New AI battle adopts old price war strategy as Chinese tech giants keep start-ups at bay behind the Great Firewall
- The price of AI services in China plummeted in May after ByteDance kicked off a price war by pricing access to its LLMs at 99.8 per cent below GPT-4
- Industry insiders fear the harm could be fatal for many start-ups, but app developers are enjoying cheaper access to the tech powering their services

In the 18 months since Microsoft-backed OpenAI launched ChatGPT, Chinese tech firms large and small have rallied around a singular goal – besting the San Francisco-based start-up with their own Chinese-language chatbots.
The results have been mixed, with some tech giants claiming to have better results than GPT-4, OpenAI’s most advanced model, with Chinese queries.

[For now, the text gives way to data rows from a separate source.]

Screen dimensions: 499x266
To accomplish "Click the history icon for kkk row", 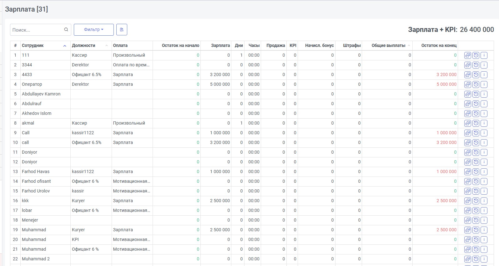I will [x=476, y=201].
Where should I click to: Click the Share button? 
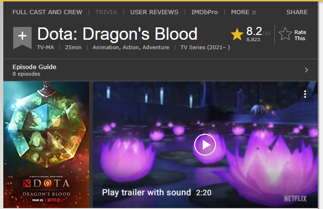click(297, 12)
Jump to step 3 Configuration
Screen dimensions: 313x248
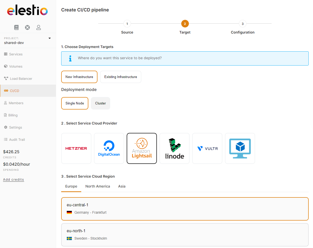coord(242,24)
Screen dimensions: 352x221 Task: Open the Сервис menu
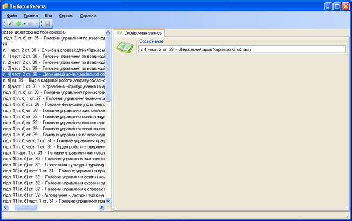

But with a deluge of more than 200 Chinese large language models (LLMs) – the tech powering these chatbots – from a slew of companies all jostling for market share, China’s AI firms can claim at least one other clear, albeit less boastworthy, advantage over their US counterparts: price.
“It’s like the bad money is driving out good money,” said You Yang, a computer science professor at the National University of Singapore (NUS).
The price war indicates a lack of competitiveness based on the merits of the models themselves, according to You, making them incapable of attracting customers at previous market prices.